# EXERCISE DESCRIPTION:
In the copy, keep every line below as it is and leave out the pictures.

Start of GIVEN RECORDS

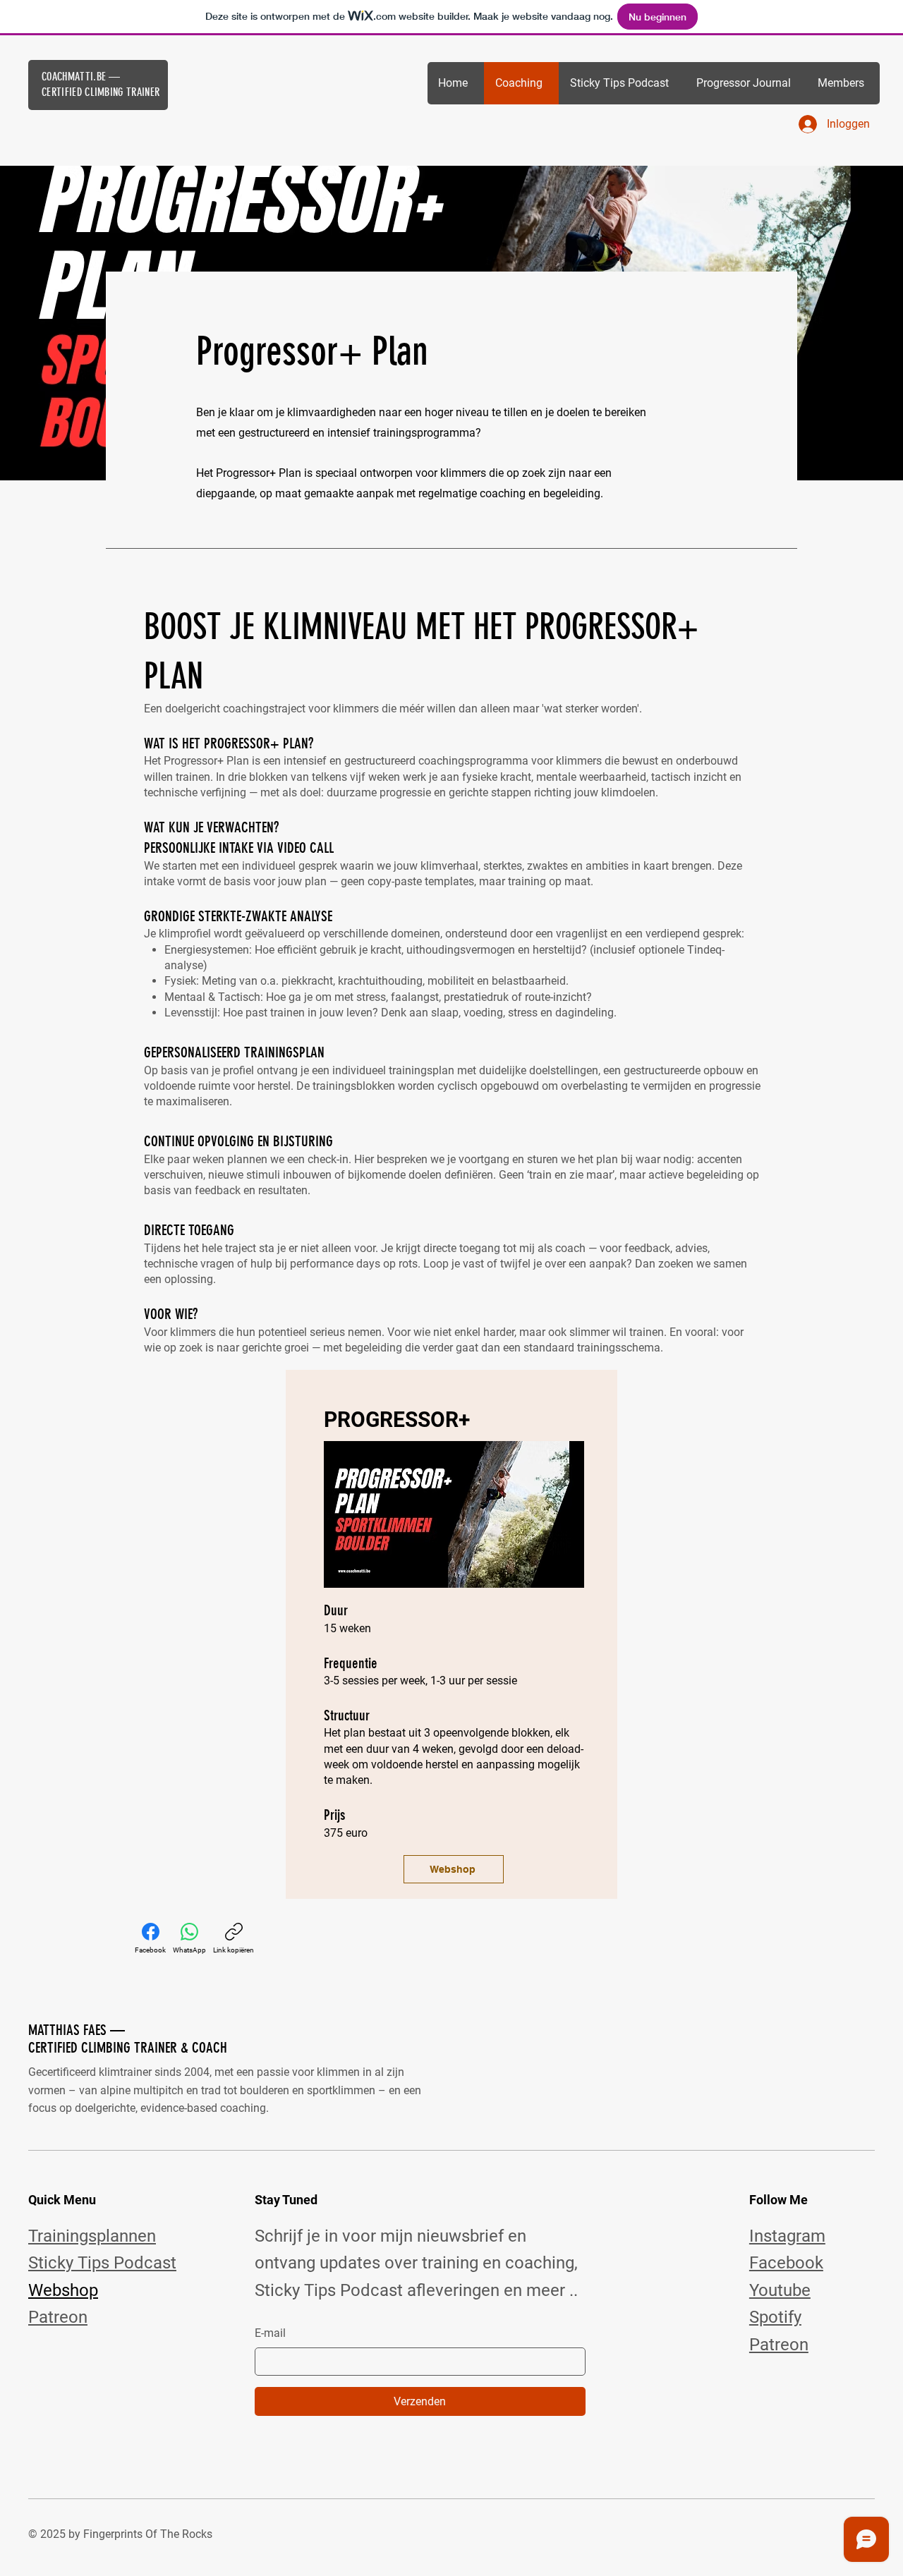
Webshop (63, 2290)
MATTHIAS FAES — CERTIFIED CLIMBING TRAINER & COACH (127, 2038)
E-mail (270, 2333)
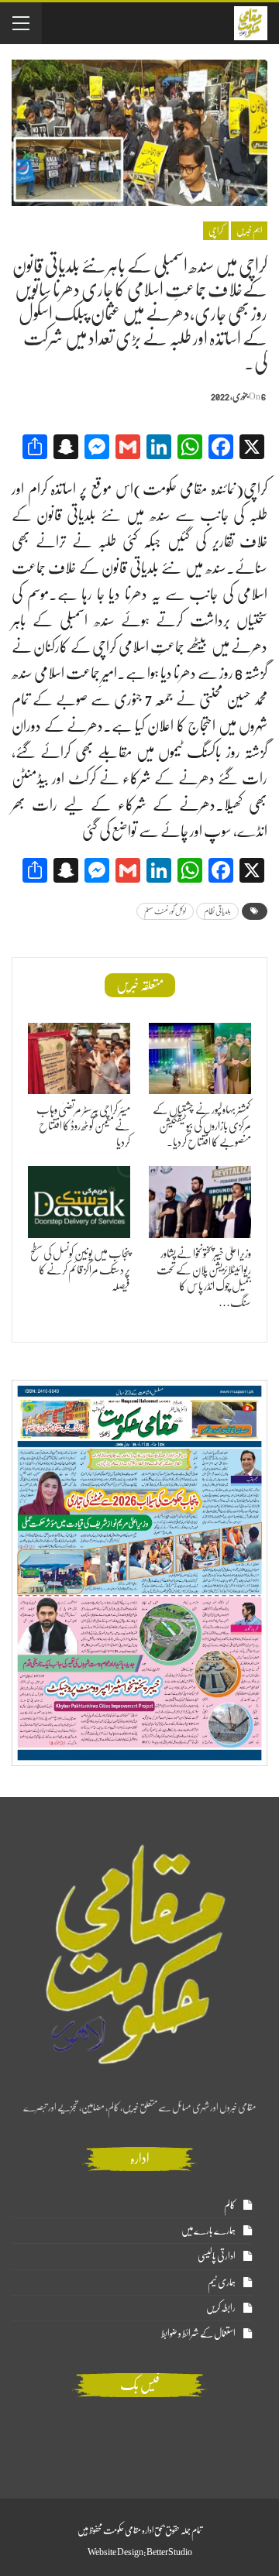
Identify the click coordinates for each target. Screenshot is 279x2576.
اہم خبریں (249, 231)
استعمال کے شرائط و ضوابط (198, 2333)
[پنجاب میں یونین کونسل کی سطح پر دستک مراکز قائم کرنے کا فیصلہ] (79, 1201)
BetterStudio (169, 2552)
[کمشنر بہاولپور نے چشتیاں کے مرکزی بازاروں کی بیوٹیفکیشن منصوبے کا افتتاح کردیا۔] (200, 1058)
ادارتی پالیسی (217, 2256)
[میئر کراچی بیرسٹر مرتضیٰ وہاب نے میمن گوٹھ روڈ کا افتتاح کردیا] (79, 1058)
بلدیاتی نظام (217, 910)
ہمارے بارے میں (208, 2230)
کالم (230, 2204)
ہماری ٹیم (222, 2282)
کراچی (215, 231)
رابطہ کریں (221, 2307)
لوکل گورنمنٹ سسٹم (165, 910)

End of GIVEN RECORDS

# SOLUTION FOR THIS EXERCISE:
Webshop (63, 2290)
MATTHIAS FAES — CERTIFIED CLIMBING TRAINER & COACH (127, 2038)
E-mail (270, 2333)
Identify the click coordinates for each target. Screenshot is 279x2576.
اہم خبریں (249, 231)
استعمال کے شرائط و ضوابط (198, 2333)
[پنجاب میں یونین کونسل کی سطح پر دستک مراکز قائم کرنے کا فیصلہ] (79, 1201)
BetterStudio (169, 2552)
[کمشنر بہاولپور نے چشتیاں کے مرکزی بازاروں کی بیوٹیفکیشن منصوبے کا افتتاح کردیا۔] (200, 1058)
ادارتی پالیسی (217, 2256)
[میئر کراچی بیرسٹر مرتضیٰ وہاب نے میمن گوٹھ روڈ کا افتتاح کردیا] (79, 1058)
بلدیاتی نظام (217, 910)
ہمارے بارے میں (208, 2230)
کالم (230, 2204)
ہماری ٹیم (222, 2282)
کراچی (215, 231)
رابطہ کریں (221, 2307)
لوکل گورنمنٹ سسٹم (165, 910)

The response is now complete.